Just the thought of direct access is enough to make most barristers shudder.

Ordinary members of the public puffing away in our waiting rooms wholly unsupervised by solicitors. Adverts for chambers in the local rag. Maybe even chaps in wigs chasing ambulances down the street. And worst of all, endless phones calls from clients who just can't seem to grasp the issues in their case…

Only joking. Of course, we love the clients – with or without an instructing solicitor. But part of the attraction of the job is that it allows you to devote yourself to their real problems free of any distractions. All of this would go with direct access.

Not only would we be at the mercy of the client but we would have to arrange the premises and staff needed to deal with the public. And valuable time would be wasted preparing the nuts and bolts of the case – the witness statements, the bundles, the interlocutory applications. All of this would push our fees up dramatically.

We could, of course, sub-contract the preparation work out of chambers immediately after being retained. Perhaps to a favoured firm of litigation solicitors which is also, already, charging to cover the costs of consumer-friendly premises, secretaries, receptionists – the list goes on.

But then what would be the point of having direct access? The client would still end up having to employ a solicitor and barrister but would simply pay more for the privilege.

Ah yes, you say, but the client would have chosen the barrister himself. But why is this assumed to be such a good thing?

You would not try to pick the right consultant for your chronic illness. Yet barristers are specialists – just like consultants – and getting more so by the day.

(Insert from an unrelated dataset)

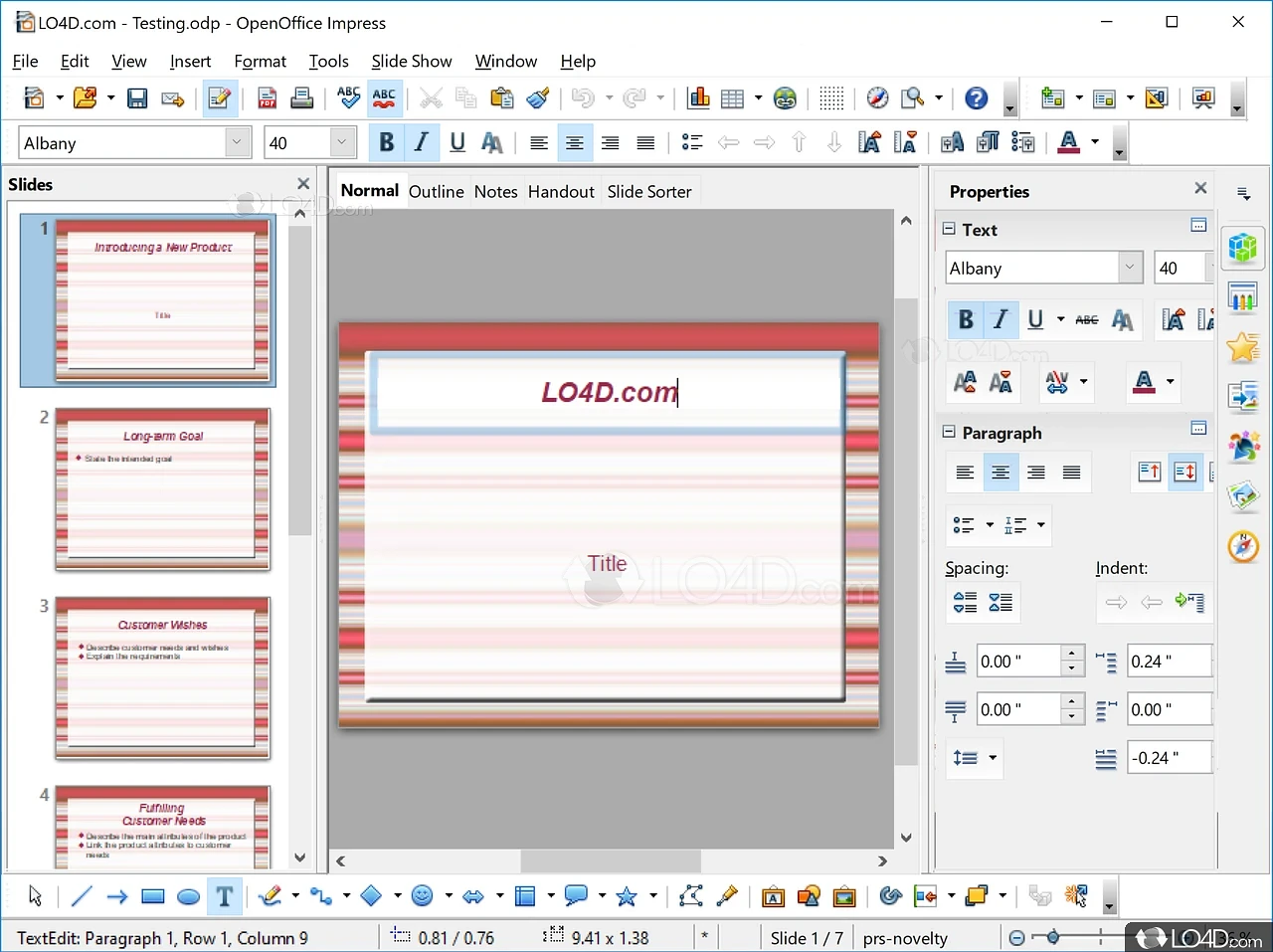The width and height of the screenshot is (1273, 952).
Task: Switch to the Outline view tab
Action: (436, 191)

The mind boggles at the prospect of how direct access might work.

Litigants with court dates looming, desperately trawling through the numbers in the phone book only to find that Bloggs is too inexperienced for such a case or that Smith does not do crime.

And then there would be those who would fall for the puff in the advert – or only want the best. I wouldn't want to be George Carman QC's clerk (or should that be "agent"?) if direct access is introduced.

Faced with these compelling arguments, those for change often try to shift the goalposts. Why not have barristers in the same buildings as solicitors – in multi-disciplinary practices? This would save the duplication of cost. But MDPs carry with them a host of problems which their supporters have not thought through.

Most importantly, the choice available in the present "marketplace" for advocates is lost to the consumer. The solicitor has a vested interest in getting the client to use the firm's in-house advocate. There is no shopping around for a particular expertise or a better price.

MDPs and direct access would also put counsel's loyalties under inevitable pressure. At present we have clear and overriding ethical duties. We must not mislead the court while serving our client's best interests. These are vital in the preservation of the justice system. While we are sole practitioners, hired case by case, this system is easy to maintain.

But where the financial interests of the firm, and perhaps of a regular and major clients, are at stake the pressure to win at all costs becomes greater. This is precisely what happens in the US where firms have in-house advocates.

Thankfully there may be no reason to worry. Only the most crazed populist politician would force us to open our doors to the public. If it became optional, most barristers' chambers would politely decline.

In other common law systems, such as Canada and Australia, where the two sides of the profession are "fused", the trial lawyers have still chosen to take cases from other lawyers. Even in the US there is a corps of appellate lawyers which does this. Starting out, as we do, with a long-established "split" profession it is difficult to see anything different happening here. So don't bother to hold the ambulance.